Blog: Crisis Response and Geospatial Services
From politics to national security to data transparency to important new public service applications, the Gov 2.0 Summit, co-produced by O'Reilly and TechWeb, covered a wide range of issues facing government as it tries to balance security, transparency and the new media environment.
The theme in the afternoon was the wide range of applications that can be built using geospatial technology. As Craig Mundie of Microsoft noted, GPS technology was available for quite some time before people started figuring out how they could use it. But once they did, geospatial applications have proliferated rapidly, many enabled by open APIs that allow people to create "mashups" that integrate data with a platform.
Jack Dangermond of ESRI demonstrated a Google Maps mashup that takes advantage of the Google Maps API and data from the government. In one example, they located all the long-term care facilities in proximity of the California wildfires. Other data sets could be loaded in a matter of seconds, making it much easier to find at-risk populations that are close to disaster areas. Dangermond noted that this process turns data into services, and invited the audience to imagine how the response to Hurricane Katrina might have been different were these tools in place.
Andrew Turner of FortiusOne discussed a web application that allows users to plot their bicycle routes through a community that's been mapped with geospatial data on crime rates in that neighborhood. This is illustrative of ways that public safety can be better promoted through use of geospatial tools.
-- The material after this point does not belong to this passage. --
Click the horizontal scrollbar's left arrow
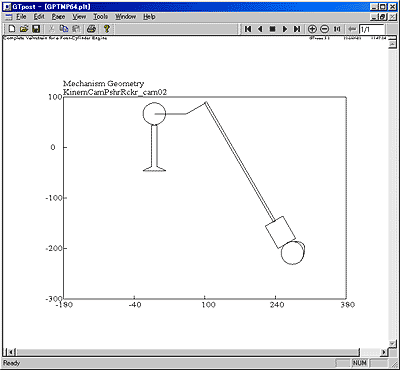point(10,352)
Robert Greenberg, of G&H International Services, Inc., discussed Virtual Alabama in the context of Homeland Security. (For more information about this project, see www.dhs.alabama.gov/virtual_alabama/.) What used to take weeks now takes hours, and allows crisis responders to get information that much more quickly. Another state program, VIPER, allowed responders access to data that served as an early-warning system for potential catastrophes. The two states started sharing their data, and seeing that success, the Department of Homeland Security embarked on Virtual America to become a nationwide initiative. At this time, there are more than 50 installations, some DHS, some state, some local, all stitched together. Greenberg noted that Recovery.gov is developing interactive maps that will be available in a few weeks, and observed the application "will revolutionize the way we respond to events across the country."